Search the records for "button". Copy every line where it appears.

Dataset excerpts
== Segment start ==
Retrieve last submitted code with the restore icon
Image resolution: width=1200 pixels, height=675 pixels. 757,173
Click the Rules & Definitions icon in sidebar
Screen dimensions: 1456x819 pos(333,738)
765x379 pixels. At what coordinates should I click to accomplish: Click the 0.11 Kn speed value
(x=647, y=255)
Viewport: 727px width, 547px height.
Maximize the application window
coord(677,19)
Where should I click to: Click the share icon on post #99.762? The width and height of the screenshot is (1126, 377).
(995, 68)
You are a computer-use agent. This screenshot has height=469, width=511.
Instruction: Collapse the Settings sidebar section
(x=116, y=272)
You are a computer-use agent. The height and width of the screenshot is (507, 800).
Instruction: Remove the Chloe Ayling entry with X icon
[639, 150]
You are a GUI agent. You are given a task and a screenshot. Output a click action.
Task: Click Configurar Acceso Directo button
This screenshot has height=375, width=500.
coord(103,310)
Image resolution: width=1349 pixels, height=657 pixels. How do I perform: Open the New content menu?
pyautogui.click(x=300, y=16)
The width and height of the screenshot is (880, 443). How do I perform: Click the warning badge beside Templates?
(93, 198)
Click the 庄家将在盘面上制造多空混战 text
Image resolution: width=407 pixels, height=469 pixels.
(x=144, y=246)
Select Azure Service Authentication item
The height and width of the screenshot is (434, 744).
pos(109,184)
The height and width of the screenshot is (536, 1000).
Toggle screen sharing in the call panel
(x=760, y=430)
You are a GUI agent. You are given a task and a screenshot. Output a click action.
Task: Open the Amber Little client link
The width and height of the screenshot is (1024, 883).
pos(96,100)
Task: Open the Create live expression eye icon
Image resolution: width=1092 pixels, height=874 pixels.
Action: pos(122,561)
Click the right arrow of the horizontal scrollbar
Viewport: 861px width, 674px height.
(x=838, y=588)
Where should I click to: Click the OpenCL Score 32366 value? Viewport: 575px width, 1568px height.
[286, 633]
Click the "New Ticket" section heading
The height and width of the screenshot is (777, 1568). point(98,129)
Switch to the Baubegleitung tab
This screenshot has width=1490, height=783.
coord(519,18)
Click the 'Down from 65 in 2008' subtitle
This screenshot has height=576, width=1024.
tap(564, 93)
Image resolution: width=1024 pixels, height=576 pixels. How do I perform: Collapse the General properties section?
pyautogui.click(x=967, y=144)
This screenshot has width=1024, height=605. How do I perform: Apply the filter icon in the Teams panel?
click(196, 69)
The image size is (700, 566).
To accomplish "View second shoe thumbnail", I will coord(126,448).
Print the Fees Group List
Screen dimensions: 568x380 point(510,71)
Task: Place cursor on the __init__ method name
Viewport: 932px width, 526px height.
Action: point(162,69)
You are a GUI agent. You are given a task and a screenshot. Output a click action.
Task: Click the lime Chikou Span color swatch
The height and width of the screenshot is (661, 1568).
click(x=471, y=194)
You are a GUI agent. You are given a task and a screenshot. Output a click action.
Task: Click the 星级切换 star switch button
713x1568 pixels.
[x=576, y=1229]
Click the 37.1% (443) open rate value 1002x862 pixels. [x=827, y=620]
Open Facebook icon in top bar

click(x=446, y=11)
== Segment end ==
#### Result for this exercise
Task: Click Configurar Acceso Directo button
Task: Click the 星级切换 star switch button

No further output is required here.